El gran tema de la película es la transmisión del conocimiento, y por conocimiento se entiende aquí el conjunto de saberes de una tradición sin método científico que la avale y otra tradición que cree en la objetividad de sus saberes. En este sentido, hay un cuidado equilibrio en sostener una valoración equidistante y simétrica entre la episteme precolombina y la de la ciencia moderna. Milagrosamente, el punto de vista del filme está inscripto en el espacio que existe entre una cosmovisión y la otra. Es por eso que Guerra evita, más allá de algún que otro lugar común, concebir en la visión de los pueblos originarios un saber más prístino y sagrado que el conocimiento occidental, que tampoco es estigmatizado como una forma de saber depredadora.
Este es el punto más poderoso del filme: un pluralismo efectivo que se duplica en su afán por propiciar una universalidad polifónica incorporando un menú lingüístico pertinente en el contexto. Theo es alemán, pero puede hablar el kubeo para comunicarse con Karamakate, quien a su vez puede expresarse en español, idioma que tanto Theo como Evan hablan y que Manduka, que pertenece a otra etnia y su lengua madre no es el kubeo, también domina (lo notable es que entre él y Theo a veces hablan en alemán). Todos pueden aprender la lengua del otro, y justamente en esa intersección lingüística es en donde se pone a prueba la probidad de querer saber en serio algo acerca del otro.
El demérito ostensible del filme pasa por su retrato del cristianismo. En un primer momento, Theo, Karamakate y Manduka se cruzarán con una misión situada en el medio de la nada. Necesitan alimentos y por esa razón deciden visitarla. Allí viven decenas de niños sobrevivientes de matanzas que un cura fanático evangeliza con las típicas y previsibles interdicciones del caso: los pequeños salvajes, almas dóciles e inocentes, deben hablar en la lengua del delegado de Cristo y desestimar las viejas creencias de sus ancestros. Si desobedecen, la pedagogía del látigo les espera. Más una caricatura que una crítica a los mecanismos de conversión forzada por parte del clérigo, el retrato del cristianismo es excesivo. Hay aquí un desborde de simbolismos y una descompensación respecto de la perceptible discreción en la forma en la que Guerra mira al resto de sus personajes y lo que estos representan.

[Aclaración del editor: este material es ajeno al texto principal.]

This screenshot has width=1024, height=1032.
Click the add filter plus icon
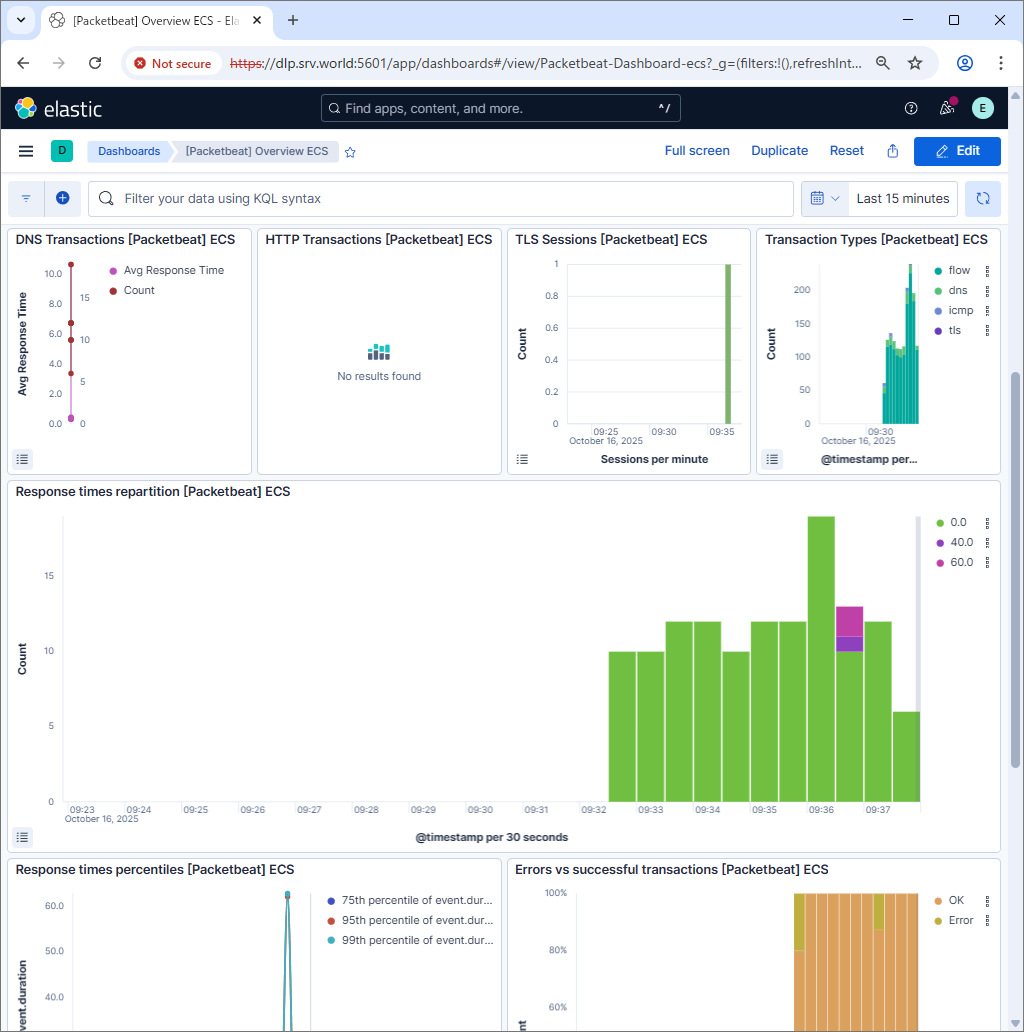tap(62, 198)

Esta hybris en el tono será fatídica en una segunda visita a la misión, ya en el tiempo del periplo de Evan. Aparentemente, tras la muerte del viejo sacerdote, un desquiciado portugués ha tomado ya no el lugar del mediador religioso sino que es una especie de Cristo encarnado al continente perdido. Los niños de antaño son ahora monjes o súbditos que están a la espera de un signo trascendente que los libere. La película deja entrever, a través de algunas fotos que se ven durante los créditos finales, que esa comunidad religiosa alguna vez existió. Más allá de la existencia concreta de ese colectivo sumido en una superstición perversa, ambos pasajes resultan inorgánicos respecto del relato central. Es como si hubiera un mandato cultural que el filme no puede desobedecer, un ajuste de cuentas que debe escenificarse en contra de una religión cuyos representantes traicionaron una doctrina inicialmente erigida en el amor.

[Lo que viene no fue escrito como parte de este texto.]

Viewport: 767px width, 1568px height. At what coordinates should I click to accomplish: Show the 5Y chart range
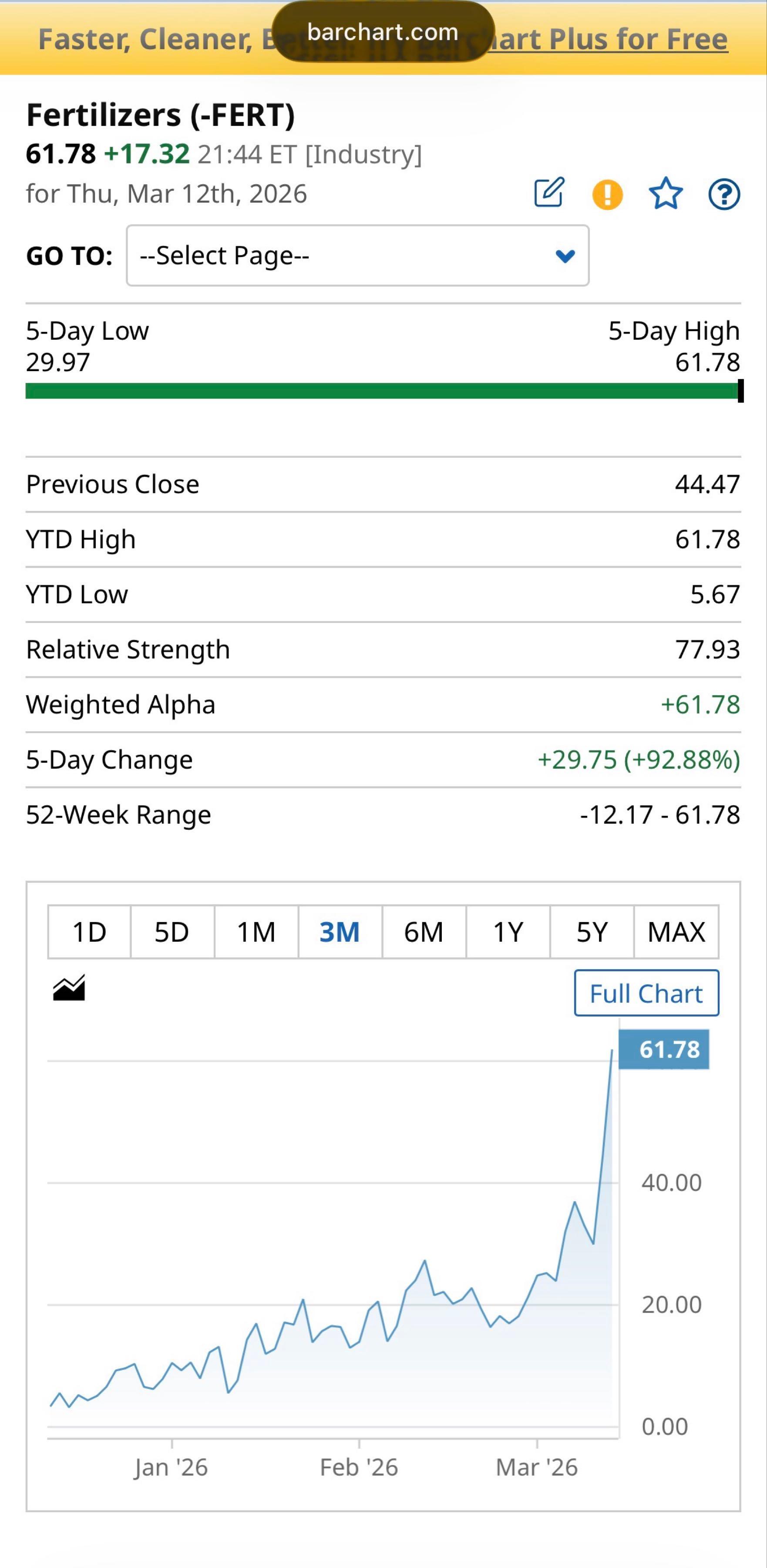pos(592,932)
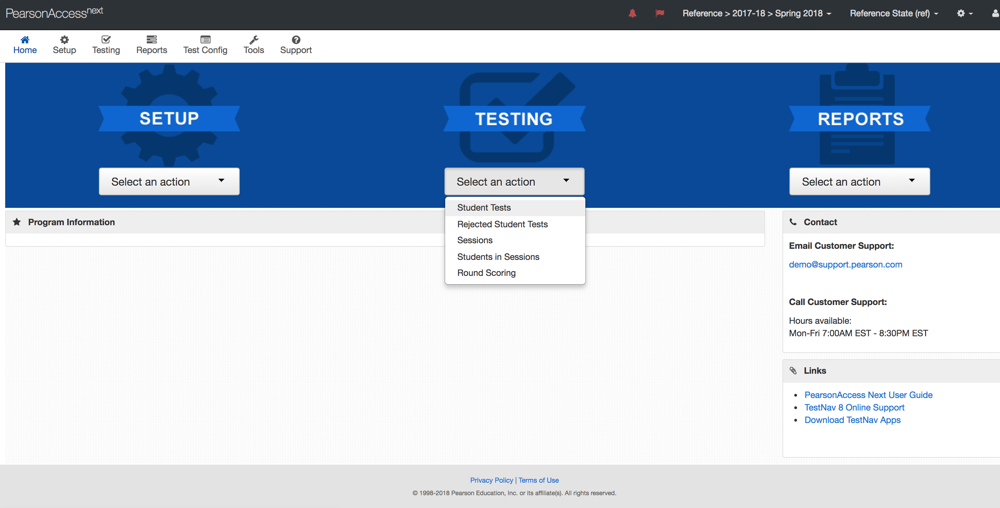
Task: Expand the Reports 'Select an action' dropdown
Action: (x=859, y=182)
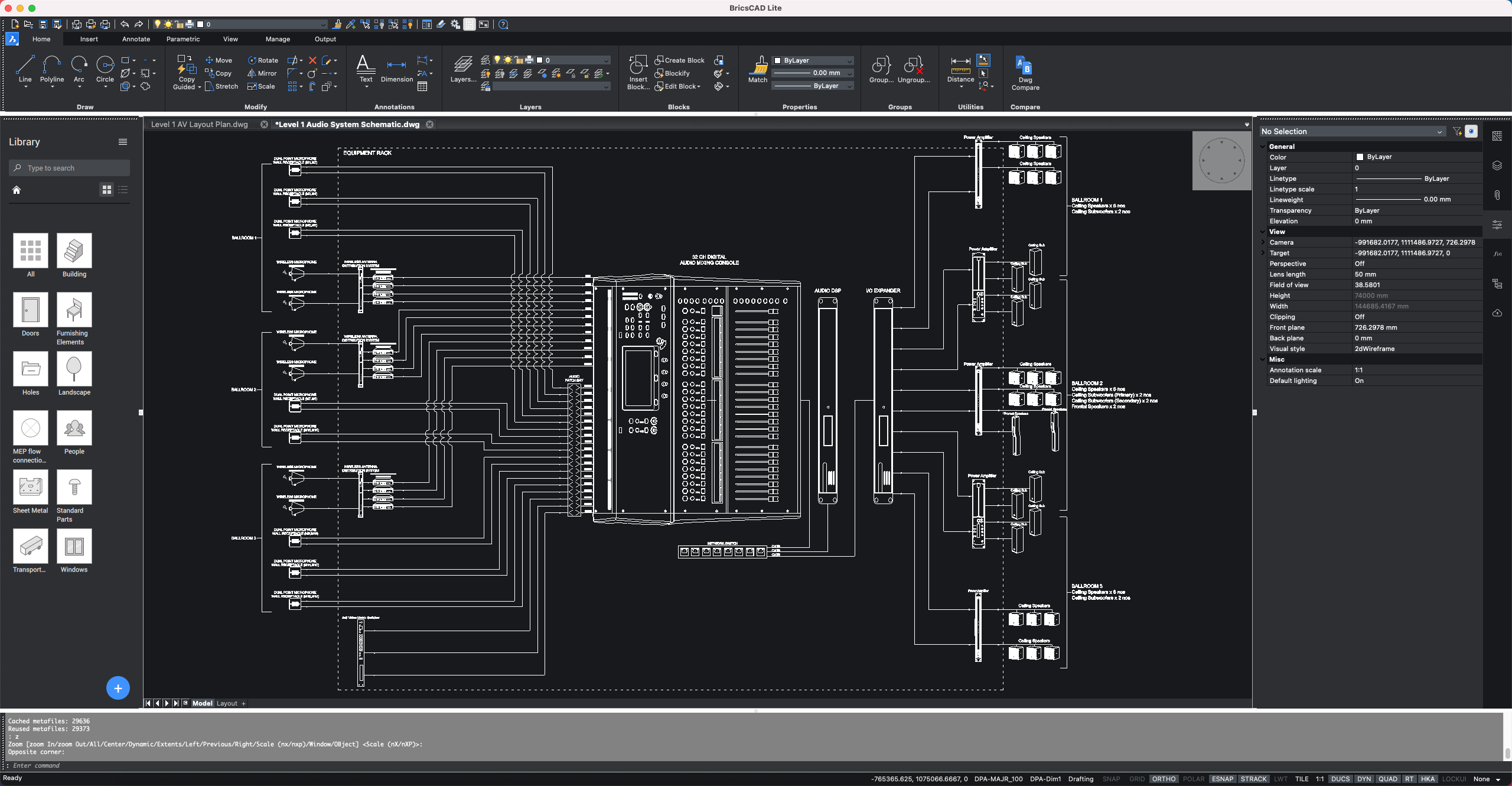Toggle SNAP mode in status bar
The height and width of the screenshot is (786, 1512).
point(1113,778)
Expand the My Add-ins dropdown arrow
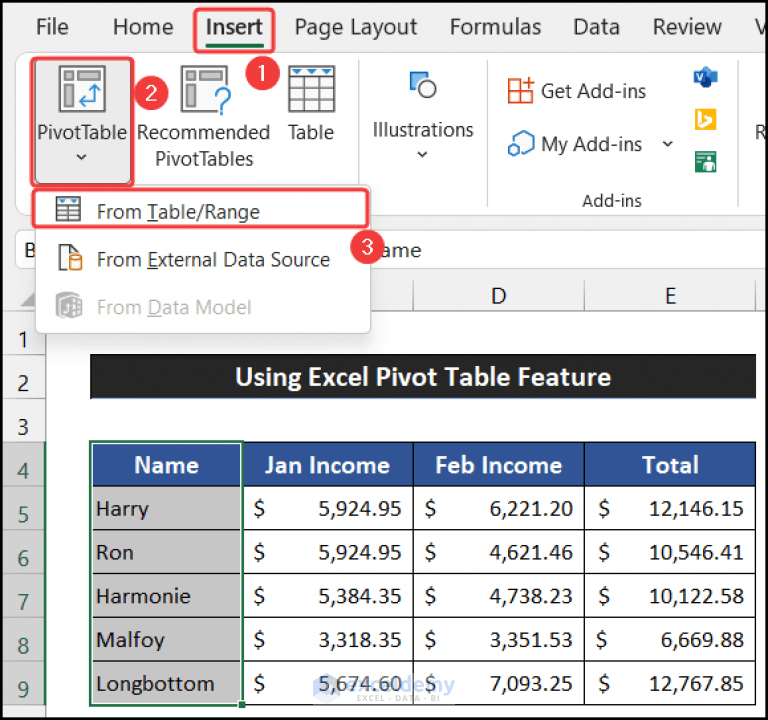This screenshot has height=720, width=768. coord(668,144)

El abrazo de la serpiente es una película extraña. Su éxito ubicuo en festivales responde a un requerimiento global: el cine latinoamericano solamente puede dedicarse a retratar salvajes contemporáneos del asfalto o rescatar a los pocos buenos salvajes que han sobrevivido a la prepotencia del mundo del hombre blanco. El filme de Guerra a veces tiende un poco a la segunda vía, pero casi siempre consigue apartarse de ese imperativo estético del cine internacional. Su consagración, quizás, es fruto de un malentendido.